Brano proposto >>
N° 105, December 2007

 

PRESENTAZIONE DEL MESSAGGIO PONTIFICIO*

SUL TEMA: “I GIOVANI MIGRANTI”

(in aspetti concernenti l’asilo e i profughi) 

 

S.E. Mons. Agostino MARCHETTO

Segretario del Pontificio Consiglio della Pastorale

per i Migranti e gli Itineranti

L’infanzia e l’adolescenza sono un periodo chiave per lo sviluppo di ogni persona umana, per cui eventi traumatici che avvengono durante tali fasi evolutive avranno conseguenze per il resto della vita. Lo sradicamento forzato dai luoghi d’origine non fa purtroppo eccezione alla regola, cosicché i giovani e i ragazzi, a motivo della loro dipendenza, vulnerabilità ed esigenze di sviluppo, hanno diritti particolari, enunciati anche nella Convenzione sui diritti del fanciullo.

I giovani rifugiati (metà della popolazione legata all’asilo è costituita da loro) affrontano quindi una triste realtà. Essi soffrono immensamente per violazioni di diritti umani subite in quanto vittime di guerre e violenze, o di negligenza, crudeltà, sfruttamento sessuale o di altro genere, per discriminazione razziale, aggressione e occupazione straniera dei luoghi dove vivevano. Essi perdono le loro case e anche, per conseguenza, la loro infanzia felice, familiare e protetta.

Sfide >>
A – Nel brano proposto sui giovani rifugiati, quale quota della popolazione legata all'asilo è costituita da loro?
B – Per favore, scrivi il seguito del brano proposto sui giovani rifugiati, riprendendo subito dopo la sua ultima frase.
Il materiale riportato qui sotto non ha alcun ruolo in questo.

Estratto dei dati >>

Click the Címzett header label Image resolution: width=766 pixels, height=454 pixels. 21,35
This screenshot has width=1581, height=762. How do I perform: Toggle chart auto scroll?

Risposte attese >>
A – La metà.

B –
I giovani e giovanissimi che fuggono la persecuzione hanno necessità particolari. Essi possono sentirsi disorientati e  confusi, sono in cerca di stabilità e sicurezza, per cui bisogna salvaguardare, a maggior ragione, i loro diritti e interessi. Eppure in alcuni Stati si giunge perfino alla detenzione di minori non accompagnati. 

Minori non accompagnati, separati cioè dai loro genitori o tutori

Questi giovani giungono in genere ai Paesi occidentali con visibile già la tragica situazione del loro luogo di origine, resa palese dalla drammatica decisione presa, in genere, dalle loro famiglie di mandarli da soli in altro Paese, nella convinzione che ciò rappresenti la migliore soluzione possibile per la loro salvezza e sicurezza.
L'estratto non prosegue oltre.